# Vanilla Policy Gradient

## Formulation
In this exercise, we will train a RL agent with Vanilla Policy Gradient (VPG), the simplest on-policy RL algorithm. The objective of VP is to maximize the expected return of the trajectories sampled from a policy $\pi_\theta$, which is expressed by
$$ \eta(\pi_\theta) = \max_\theta \mathbb{E}_{\tau \sim p_{\pi_\theta}(\tau)} \left[ R(\tau) \right], $$
where $R(\tau)$ is the discounted return of a trajectory $\tau$ of lenght $T$. Using the log-derivative trick, we can compute the gradient of the objective with respect to $\theta$, which is given by
$$ \nabla_\theta \eta(\pi_\theta) \approx \frac{1}{m} \sum_{i=1}^m \left( \sum_{t=0}^{T-1} \nabla_\theta \log \pi_\theta (a_t^i \mid s_t^i) \right) \left( \sum_{t=0}^{T-1} \gamma^t r(s_t^i, a_t^i) \right), $$
where $m$ is the number of trajectories sampled for training and $r(s, a)$ is an immediate reward given a state $s$ and an action $a$. Using the fact that the policy cannot affect rewards in the past, we can modify the gradient above as 
$$ \nabla_\theta \eta(\pi_\theta) \approx \frac{1}{m} \sum_{i=1}^m \left( \sum_{t=0}^{T-1} \nabla_\theta \log \pi_\theta (a_t^i \mid s_t^i) \sum_{t'=t}^{T-1} \gamma^{t'-t} r(s_{t'}^i, a_{t'}^i) \right), $$
 where the sum of rewards here does not include the rewards achieved prior to the time step at which the policy is being queried.

## Baseline
In fact, the policy gradient suffers from high variance. To address this, we introduce a baseline function and subtract the baseline from the sum of rewards. Note that this does not affact the value of the objective by EGLP lemma. The most common choice of baseline is the on-policy value function $V_\phi^\pi$, which acts as a state-dependent baseline. The value function will be trained to approximate the discounted sum of future rewards starting from a particular state:
$$ V_\phi^\pi(s_t) \approx \sum_{t'=t}^{T-1} \gamma^{t'-t} \mathbb{E}_{\pi_\theta} \left[ r(s_{t'}, a_{t'}) \mid s_t \right]. $$
Finally, the policy gradient now looks like as follows:
$$ \nabla_\theta \eta(\pi_\theta) \approx \frac{1}{m} \sum_{i=1}^m \left( \sum_{t=0}^{T-1} \nabla_\theta \log \pi_\theta (a_t^i \mid s_t^i) \underbrace{\left( \sum_{t'=t}^{T-1} \gamma^{t'-t} r(s_{t'}^i, a_{t'}^i) - V_\phi^\pi(s_t^i) \right)}_{A(s_{t'}^i, a_{t'}^i)} \right), $$
where $A$ is called advantage function. In practice, we use the standardized version of advantages.

## Implementation
To implement Vanila Policy Gradient, you need to fill in some blanks that are marked with `TODO` in the following files:
- `MLPPolicyPG` (rlkit/policies/mlp_policy.py): a class for MLP policy for VPG, which takes an observation as an input and outputs an action.
- `PGAgent` (rlkit/agents/pg_agent.py): a class for VPG agent, which updates the policy via VPG using given trajectories.

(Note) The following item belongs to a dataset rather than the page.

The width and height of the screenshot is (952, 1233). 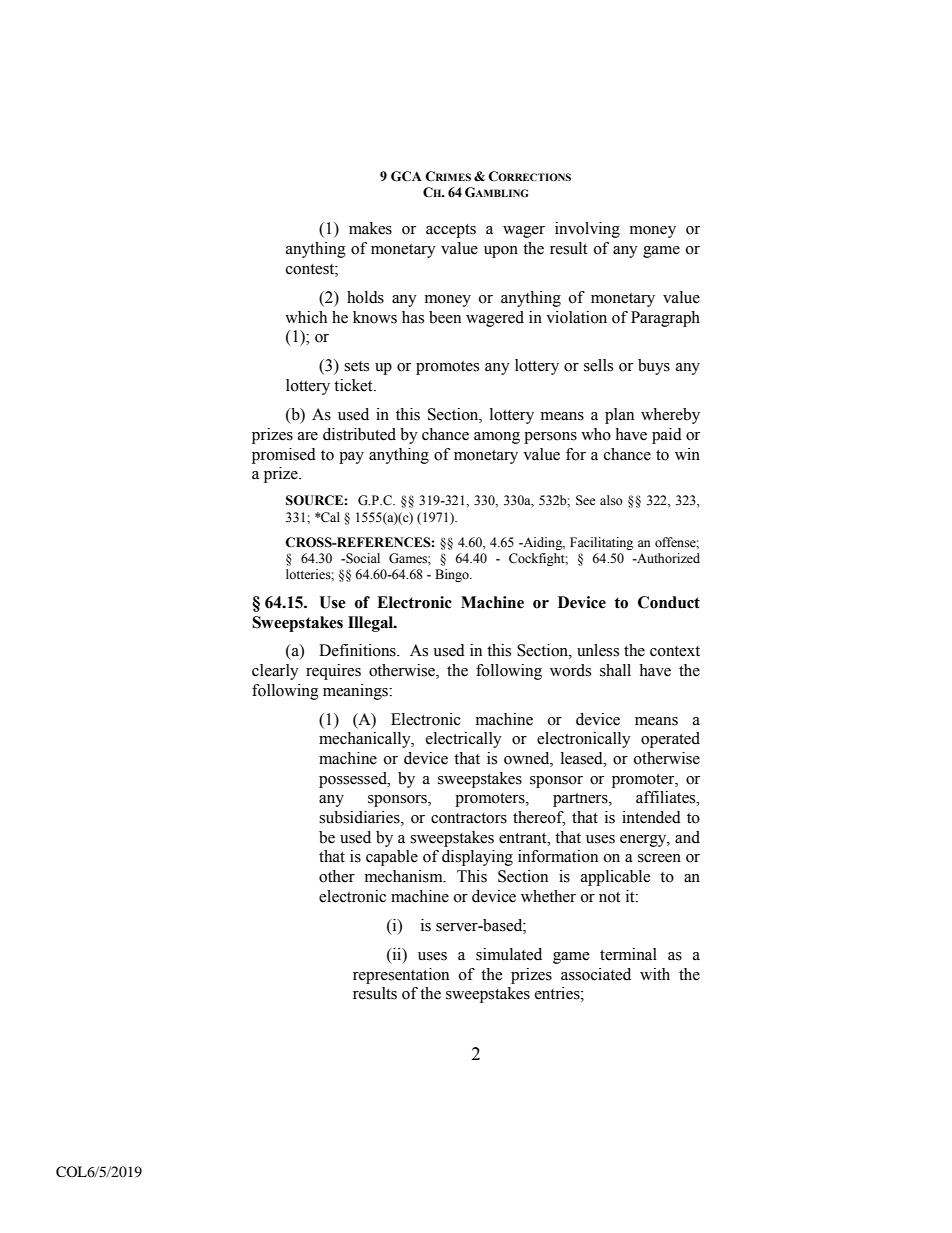 What do you see at coordinates (509, 954) in the screenshot?
I see `simulated` at bounding box center [509, 954].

### Implementing `MLPPolicyPG`

MLPPolicyPG consists of policy and baseline network (optional), each of which is a feed-forward deep neural network. You should implement a method named `update`, whose functionality is to compute the losses for the policy and baseline and update the networks. 

### Implementing `PGAgent`

PGAgent computes baselines, discounted returns, and advantages from given trajectories and passes them to `self.actor`, an instance of the `MLPPolicyPG` class. You should implement methods such as `calculate_baselines` and `calculate_advantages` to build the whole training procedure of a PG agent given trajectory data.

# Setup

In [None]:
#@title 1. Mount your Google Drive

from google.colab import drive

drive.mount('/content/drive', force_remount=True)

# enter the foldername in your Drive where you have saved the unzipped 'rlkit' folder
FOLDERNAME = 'hw9'

assert FOLDERNAME is not None, "[!] Enter the foldername."

%cd /content/drive/MyDrive/$FOLDERNAME

In [None]:
#@title 2. Install packages

#@markdown Please run the follown script to install external Linux and Python packages.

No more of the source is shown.